## The problem
Restate word for word the lines of the records below, starting at the line that contains "Diözesen (30, 2406)" and ending at the line that contains "2015 Ev. Kirchentag Stuttgart (57, 290)", with both of those lines included and nothing else.

[Opening Data extracts section]

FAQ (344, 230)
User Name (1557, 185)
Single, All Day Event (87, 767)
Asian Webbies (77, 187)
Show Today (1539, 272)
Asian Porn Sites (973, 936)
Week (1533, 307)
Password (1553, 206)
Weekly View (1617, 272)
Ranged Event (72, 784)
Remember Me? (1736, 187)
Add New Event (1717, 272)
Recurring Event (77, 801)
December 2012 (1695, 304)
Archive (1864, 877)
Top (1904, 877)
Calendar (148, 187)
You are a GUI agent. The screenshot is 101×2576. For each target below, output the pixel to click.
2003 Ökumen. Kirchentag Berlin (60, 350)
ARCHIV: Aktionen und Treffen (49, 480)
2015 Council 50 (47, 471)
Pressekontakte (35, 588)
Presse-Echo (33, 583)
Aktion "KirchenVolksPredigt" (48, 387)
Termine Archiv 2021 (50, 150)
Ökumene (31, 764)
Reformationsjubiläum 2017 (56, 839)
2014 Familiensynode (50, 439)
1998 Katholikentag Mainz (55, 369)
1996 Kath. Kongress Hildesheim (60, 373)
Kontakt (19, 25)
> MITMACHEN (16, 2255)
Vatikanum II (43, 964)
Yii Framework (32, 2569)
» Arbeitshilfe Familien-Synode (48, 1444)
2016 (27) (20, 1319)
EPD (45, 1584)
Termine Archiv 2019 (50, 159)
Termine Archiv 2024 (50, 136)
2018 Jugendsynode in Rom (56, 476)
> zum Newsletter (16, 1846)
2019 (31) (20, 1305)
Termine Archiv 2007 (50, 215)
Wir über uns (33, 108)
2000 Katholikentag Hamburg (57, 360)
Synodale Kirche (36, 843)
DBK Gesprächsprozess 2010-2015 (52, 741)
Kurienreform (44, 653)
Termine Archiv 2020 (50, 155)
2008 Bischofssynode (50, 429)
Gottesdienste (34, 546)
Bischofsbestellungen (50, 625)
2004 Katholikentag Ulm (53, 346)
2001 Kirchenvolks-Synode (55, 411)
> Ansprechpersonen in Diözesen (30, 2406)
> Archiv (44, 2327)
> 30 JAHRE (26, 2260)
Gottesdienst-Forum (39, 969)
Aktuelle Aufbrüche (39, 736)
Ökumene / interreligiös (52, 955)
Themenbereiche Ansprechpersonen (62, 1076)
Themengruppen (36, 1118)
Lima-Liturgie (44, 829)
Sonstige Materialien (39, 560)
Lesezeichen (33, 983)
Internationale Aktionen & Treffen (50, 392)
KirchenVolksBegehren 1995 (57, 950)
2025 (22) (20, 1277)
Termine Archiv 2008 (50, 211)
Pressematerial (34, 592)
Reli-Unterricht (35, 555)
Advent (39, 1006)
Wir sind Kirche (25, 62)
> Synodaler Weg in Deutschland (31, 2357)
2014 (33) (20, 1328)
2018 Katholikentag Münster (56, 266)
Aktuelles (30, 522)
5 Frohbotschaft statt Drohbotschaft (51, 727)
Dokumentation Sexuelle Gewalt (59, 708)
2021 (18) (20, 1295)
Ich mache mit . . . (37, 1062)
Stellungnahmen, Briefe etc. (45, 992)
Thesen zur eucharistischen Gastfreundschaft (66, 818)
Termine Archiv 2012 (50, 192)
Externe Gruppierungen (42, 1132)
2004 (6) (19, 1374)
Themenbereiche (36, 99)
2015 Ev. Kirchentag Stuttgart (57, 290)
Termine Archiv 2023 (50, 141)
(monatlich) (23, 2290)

[Closing Data extracts section]

## Your solution
> Ansprechpersonen in Diözesen (30, 2406)
> Archiv (44, 2327)
> 30 JAHRE (26, 2260)
Gottesdienst-Forum (39, 969)
Aktuelle Aufbrüche (39, 736)
Ökumene / interreligiös (52, 955)
Themenbereiche Ansprechpersonen (62, 1076)
Themengruppen (36, 1118)
Lima-Liturgie (44, 829)
Sonstige Materialien (39, 560)
Lesezeichen (33, 983)
Internationale Aktionen & Treffen (50, 392)
KirchenVolksBegehren 1995 (57, 950)
2025 (22) (20, 1277)
Termine Archiv 2008 (50, 211)
Pressematerial (34, 592)
Reli-Unterricht (35, 555)
Advent (39, 1006)
Wir sind Kirche (25, 62)
> Synodaler Weg in Deutschland (31, 2357)
2014 (33) (20, 1328)
2018 Katholikentag Münster (56, 266)
Aktuelles (30, 522)
5 Frohbotschaft statt Drohbotschaft (51, 727)
Dokumentation Sexuelle Gewalt (59, 708)
2021 (18) (20, 1295)
Ich mache mit . . . (37, 1062)
Stellungnahmen, Briefe etc. (45, 992)
Thesen zur eucharistischen Gastfreundschaft (66, 818)
Termine Archiv 2012 (50, 192)
Externe Gruppierungen (42, 1132)
2004 (6) (19, 1374)
Themenbereiche (36, 99)
2015 Ev. Kirchentag Stuttgart (57, 290)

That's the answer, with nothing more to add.